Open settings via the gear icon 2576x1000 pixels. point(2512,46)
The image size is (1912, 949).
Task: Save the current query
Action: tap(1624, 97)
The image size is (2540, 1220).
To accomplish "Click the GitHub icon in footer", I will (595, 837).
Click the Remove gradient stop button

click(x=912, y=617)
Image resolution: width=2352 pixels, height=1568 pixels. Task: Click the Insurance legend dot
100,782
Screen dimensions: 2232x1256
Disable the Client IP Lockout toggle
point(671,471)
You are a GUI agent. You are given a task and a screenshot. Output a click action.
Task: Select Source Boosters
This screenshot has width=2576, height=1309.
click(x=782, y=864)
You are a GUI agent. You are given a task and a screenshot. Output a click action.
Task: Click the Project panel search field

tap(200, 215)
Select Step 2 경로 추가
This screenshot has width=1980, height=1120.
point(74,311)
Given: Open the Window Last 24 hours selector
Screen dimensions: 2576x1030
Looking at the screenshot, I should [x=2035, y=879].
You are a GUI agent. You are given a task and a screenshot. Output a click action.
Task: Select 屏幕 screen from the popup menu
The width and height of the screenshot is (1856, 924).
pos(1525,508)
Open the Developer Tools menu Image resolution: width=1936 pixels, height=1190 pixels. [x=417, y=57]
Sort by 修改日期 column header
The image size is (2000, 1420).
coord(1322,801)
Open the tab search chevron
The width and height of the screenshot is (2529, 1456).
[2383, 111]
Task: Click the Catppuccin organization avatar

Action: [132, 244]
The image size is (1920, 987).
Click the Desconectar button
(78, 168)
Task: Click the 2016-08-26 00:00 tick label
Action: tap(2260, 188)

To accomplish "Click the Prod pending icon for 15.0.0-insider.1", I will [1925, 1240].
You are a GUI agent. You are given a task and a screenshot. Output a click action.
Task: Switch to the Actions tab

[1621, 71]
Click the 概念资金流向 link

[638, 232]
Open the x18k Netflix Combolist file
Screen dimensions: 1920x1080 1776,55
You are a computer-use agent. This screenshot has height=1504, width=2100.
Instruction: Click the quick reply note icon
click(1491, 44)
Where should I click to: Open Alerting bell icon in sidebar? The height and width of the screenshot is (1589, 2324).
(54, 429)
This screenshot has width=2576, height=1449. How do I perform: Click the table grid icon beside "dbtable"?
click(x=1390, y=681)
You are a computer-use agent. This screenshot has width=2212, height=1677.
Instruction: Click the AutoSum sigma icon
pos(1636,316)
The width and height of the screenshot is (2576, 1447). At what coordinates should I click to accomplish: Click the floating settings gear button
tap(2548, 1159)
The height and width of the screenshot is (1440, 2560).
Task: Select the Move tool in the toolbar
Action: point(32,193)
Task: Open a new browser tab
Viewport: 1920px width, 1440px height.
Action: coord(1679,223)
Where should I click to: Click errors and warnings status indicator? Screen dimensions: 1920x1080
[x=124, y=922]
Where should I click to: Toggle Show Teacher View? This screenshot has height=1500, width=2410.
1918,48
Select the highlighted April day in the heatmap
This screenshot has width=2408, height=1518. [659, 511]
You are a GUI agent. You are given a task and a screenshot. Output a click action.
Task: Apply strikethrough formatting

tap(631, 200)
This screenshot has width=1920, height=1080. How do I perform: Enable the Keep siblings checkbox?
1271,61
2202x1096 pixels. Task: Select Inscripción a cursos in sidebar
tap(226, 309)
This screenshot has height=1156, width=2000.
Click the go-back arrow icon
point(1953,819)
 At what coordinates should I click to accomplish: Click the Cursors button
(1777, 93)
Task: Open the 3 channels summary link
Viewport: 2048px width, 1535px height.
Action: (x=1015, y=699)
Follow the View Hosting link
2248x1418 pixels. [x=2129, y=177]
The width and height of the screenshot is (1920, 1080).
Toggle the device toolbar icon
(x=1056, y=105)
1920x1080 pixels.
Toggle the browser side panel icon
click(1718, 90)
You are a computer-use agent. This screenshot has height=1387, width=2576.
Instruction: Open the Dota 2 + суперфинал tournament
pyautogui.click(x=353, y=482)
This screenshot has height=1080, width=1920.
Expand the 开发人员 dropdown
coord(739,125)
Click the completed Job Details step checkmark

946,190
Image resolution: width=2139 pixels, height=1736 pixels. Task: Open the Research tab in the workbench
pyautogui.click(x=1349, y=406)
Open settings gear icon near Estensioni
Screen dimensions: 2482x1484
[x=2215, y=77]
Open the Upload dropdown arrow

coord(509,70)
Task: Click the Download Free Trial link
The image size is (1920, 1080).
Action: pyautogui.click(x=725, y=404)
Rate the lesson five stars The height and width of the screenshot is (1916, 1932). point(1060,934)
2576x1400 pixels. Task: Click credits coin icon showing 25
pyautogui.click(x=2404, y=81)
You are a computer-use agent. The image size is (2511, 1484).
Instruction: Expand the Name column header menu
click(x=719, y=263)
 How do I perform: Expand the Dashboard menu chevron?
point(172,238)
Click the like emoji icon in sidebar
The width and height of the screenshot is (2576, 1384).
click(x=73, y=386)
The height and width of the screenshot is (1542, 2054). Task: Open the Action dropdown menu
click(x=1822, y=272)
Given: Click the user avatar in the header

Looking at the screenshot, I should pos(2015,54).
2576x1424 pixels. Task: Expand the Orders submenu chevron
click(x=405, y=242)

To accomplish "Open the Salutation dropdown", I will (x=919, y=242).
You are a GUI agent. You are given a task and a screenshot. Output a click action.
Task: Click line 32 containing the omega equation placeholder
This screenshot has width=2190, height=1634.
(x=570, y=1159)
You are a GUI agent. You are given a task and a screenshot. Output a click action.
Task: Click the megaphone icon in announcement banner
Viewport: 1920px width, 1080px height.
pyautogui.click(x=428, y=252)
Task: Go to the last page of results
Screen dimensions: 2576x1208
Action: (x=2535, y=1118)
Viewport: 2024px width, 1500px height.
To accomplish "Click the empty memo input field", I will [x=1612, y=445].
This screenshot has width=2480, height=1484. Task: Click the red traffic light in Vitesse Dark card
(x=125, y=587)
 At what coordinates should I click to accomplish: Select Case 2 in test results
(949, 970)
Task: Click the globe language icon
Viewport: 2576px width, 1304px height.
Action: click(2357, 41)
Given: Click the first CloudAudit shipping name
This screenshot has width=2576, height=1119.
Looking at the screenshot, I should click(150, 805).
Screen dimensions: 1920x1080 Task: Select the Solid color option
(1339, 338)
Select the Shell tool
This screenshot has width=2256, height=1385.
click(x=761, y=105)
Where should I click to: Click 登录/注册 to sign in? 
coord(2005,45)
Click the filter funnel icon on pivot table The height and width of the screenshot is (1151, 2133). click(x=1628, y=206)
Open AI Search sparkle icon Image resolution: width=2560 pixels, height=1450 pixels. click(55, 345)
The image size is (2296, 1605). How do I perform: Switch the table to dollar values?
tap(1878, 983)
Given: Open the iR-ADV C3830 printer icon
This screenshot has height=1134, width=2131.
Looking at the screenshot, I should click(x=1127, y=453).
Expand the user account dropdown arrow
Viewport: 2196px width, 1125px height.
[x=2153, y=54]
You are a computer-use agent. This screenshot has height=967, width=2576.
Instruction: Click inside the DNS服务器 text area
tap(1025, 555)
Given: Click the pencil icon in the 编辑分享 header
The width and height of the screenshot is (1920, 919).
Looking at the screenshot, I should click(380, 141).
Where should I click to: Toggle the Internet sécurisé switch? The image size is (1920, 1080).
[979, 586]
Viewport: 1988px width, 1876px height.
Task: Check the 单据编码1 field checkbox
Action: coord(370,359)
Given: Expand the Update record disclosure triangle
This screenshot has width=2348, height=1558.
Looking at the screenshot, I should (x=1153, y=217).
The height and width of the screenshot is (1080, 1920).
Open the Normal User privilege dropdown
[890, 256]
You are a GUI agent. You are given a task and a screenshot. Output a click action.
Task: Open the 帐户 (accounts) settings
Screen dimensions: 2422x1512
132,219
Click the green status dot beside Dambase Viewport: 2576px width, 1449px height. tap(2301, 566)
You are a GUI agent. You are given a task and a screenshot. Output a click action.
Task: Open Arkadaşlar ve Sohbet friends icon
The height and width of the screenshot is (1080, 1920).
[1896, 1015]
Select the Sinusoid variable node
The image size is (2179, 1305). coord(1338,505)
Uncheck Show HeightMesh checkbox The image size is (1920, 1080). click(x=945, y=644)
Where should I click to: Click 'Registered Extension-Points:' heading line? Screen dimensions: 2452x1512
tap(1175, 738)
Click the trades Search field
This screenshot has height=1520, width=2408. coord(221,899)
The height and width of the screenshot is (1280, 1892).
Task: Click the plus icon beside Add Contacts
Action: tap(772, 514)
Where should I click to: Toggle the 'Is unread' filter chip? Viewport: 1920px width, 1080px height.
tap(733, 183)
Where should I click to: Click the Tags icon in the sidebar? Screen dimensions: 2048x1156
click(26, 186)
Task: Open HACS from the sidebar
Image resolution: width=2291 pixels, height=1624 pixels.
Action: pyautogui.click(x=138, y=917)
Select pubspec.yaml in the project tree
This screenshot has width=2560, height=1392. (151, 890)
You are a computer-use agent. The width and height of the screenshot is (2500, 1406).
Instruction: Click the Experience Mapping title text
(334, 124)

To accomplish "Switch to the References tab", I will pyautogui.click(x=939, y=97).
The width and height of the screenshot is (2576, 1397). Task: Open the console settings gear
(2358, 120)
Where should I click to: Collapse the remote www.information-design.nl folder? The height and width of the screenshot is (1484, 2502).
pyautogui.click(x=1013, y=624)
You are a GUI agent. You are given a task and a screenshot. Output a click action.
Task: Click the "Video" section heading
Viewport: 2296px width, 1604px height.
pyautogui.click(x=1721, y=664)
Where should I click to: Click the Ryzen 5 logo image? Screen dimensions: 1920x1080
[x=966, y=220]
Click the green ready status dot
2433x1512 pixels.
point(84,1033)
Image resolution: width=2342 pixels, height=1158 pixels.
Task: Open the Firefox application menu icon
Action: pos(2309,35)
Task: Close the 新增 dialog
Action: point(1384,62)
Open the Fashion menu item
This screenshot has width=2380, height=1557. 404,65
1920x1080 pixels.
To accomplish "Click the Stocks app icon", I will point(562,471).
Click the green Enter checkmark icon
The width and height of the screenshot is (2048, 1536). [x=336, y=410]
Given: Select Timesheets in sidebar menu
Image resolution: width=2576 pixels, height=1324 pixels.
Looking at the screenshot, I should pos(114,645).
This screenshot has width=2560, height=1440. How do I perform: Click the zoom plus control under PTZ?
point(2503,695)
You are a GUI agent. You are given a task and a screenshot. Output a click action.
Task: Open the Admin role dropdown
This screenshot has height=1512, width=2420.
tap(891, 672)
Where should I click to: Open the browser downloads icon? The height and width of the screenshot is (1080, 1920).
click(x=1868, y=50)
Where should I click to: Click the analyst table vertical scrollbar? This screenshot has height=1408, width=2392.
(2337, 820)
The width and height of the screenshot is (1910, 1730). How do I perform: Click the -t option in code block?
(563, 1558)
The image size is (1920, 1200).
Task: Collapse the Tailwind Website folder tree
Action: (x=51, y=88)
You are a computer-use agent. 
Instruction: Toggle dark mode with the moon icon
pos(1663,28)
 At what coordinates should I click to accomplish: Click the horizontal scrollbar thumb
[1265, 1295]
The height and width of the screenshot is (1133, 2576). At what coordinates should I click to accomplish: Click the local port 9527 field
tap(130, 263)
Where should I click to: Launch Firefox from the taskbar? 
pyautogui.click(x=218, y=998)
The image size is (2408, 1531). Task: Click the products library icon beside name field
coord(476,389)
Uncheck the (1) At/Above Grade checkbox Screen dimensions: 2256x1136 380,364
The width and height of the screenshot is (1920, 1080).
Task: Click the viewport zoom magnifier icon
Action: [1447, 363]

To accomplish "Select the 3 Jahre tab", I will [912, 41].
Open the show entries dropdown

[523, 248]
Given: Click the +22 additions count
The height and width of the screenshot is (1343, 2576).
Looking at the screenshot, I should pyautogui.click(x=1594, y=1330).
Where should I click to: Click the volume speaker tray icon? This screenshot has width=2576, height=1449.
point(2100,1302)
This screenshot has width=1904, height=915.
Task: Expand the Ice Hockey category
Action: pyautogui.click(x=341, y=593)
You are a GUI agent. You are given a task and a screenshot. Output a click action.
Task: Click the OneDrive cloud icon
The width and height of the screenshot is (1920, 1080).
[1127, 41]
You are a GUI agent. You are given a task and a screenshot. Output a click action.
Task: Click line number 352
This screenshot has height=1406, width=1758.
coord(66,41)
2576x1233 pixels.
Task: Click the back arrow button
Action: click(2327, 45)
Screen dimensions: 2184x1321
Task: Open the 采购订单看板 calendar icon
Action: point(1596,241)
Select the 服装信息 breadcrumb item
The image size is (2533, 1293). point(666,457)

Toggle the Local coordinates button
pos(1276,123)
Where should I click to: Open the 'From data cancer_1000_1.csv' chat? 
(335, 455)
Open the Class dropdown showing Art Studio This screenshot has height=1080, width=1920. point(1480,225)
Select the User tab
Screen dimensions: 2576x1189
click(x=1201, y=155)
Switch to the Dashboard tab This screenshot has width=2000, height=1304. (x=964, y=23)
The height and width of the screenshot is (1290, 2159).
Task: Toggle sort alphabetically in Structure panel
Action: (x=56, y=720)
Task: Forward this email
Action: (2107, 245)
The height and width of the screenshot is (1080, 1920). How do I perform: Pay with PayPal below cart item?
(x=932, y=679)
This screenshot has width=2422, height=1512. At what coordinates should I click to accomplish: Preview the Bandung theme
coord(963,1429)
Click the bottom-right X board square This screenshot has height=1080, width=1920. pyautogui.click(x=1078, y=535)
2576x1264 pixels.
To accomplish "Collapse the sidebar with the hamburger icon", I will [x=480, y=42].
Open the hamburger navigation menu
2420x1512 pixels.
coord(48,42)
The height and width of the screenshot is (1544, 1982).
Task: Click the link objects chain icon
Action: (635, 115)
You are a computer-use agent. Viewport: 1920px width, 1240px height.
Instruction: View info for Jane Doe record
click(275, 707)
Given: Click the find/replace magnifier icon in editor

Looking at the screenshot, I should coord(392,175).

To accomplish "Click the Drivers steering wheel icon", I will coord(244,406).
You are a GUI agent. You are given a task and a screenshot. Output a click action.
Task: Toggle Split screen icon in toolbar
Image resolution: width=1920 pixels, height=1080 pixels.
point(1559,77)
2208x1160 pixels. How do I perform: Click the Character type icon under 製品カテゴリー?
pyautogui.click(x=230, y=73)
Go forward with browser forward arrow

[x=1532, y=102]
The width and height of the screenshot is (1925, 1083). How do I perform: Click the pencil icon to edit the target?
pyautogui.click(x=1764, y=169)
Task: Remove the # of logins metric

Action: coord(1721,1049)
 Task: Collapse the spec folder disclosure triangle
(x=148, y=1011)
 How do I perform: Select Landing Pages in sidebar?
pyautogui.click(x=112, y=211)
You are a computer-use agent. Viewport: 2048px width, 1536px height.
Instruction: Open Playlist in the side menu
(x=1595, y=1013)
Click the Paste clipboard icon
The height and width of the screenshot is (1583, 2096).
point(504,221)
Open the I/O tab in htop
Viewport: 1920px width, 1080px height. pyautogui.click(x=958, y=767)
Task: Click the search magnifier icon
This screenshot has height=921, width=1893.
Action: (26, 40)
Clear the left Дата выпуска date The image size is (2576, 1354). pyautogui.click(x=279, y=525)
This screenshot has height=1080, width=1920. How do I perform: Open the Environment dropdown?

■ ■ ■ ■

• WHAT TO PRODUCE: Copy every line from the records above that contains the word "hamburger".

• RESPONSE BELOW:
To accomplish "Collapse the sidebar with the hamburger icon", I will [x=480, y=42].
Open the hamburger navigation menu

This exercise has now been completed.